PROBLEM DESCRIPTION
Retype, without any change, the part of the records that runs from their first line through the line containing "(497, 157).", including both of those lines.

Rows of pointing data
----------------------------------------
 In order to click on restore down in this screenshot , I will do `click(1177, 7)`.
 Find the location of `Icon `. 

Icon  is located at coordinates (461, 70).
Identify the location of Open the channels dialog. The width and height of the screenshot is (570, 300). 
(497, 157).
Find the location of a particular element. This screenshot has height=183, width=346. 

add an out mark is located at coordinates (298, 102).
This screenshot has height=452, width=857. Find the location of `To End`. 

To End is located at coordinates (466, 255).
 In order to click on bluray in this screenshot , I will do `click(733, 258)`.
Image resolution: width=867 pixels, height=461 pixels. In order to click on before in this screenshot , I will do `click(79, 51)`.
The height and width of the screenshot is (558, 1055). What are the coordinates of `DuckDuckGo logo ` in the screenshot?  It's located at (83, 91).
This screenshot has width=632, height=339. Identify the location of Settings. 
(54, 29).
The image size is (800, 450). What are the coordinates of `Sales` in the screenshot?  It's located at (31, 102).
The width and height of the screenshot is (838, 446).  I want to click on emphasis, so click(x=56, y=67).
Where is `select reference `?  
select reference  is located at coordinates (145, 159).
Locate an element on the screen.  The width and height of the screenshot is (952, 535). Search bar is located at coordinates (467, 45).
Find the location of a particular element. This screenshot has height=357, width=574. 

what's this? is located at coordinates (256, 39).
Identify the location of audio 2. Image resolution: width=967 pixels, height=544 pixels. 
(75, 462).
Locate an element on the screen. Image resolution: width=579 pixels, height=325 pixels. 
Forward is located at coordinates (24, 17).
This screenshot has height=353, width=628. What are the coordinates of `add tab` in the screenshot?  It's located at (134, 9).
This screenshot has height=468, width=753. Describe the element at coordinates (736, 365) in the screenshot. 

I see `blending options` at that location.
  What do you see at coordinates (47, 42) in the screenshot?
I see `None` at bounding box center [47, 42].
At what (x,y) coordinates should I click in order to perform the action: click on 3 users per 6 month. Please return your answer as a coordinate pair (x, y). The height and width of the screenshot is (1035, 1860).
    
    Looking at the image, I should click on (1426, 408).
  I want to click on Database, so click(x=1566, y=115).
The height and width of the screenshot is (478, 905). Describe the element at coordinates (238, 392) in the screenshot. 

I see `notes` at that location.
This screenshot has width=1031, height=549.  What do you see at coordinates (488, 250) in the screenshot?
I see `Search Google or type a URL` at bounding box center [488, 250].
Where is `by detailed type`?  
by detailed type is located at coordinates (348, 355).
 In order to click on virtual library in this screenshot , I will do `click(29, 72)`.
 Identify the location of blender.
----------------------------------------
WORKED SOLUTION
 In order to click on restore down in this screenshot , I will do `click(1177, 7)`.
 Find the location of `Icon `. 

Icon  is located at coordinates (461, 70).
Identify the location of Open the channels dialog. The width and height of the screenshot is (570, 300). 
(497, 157).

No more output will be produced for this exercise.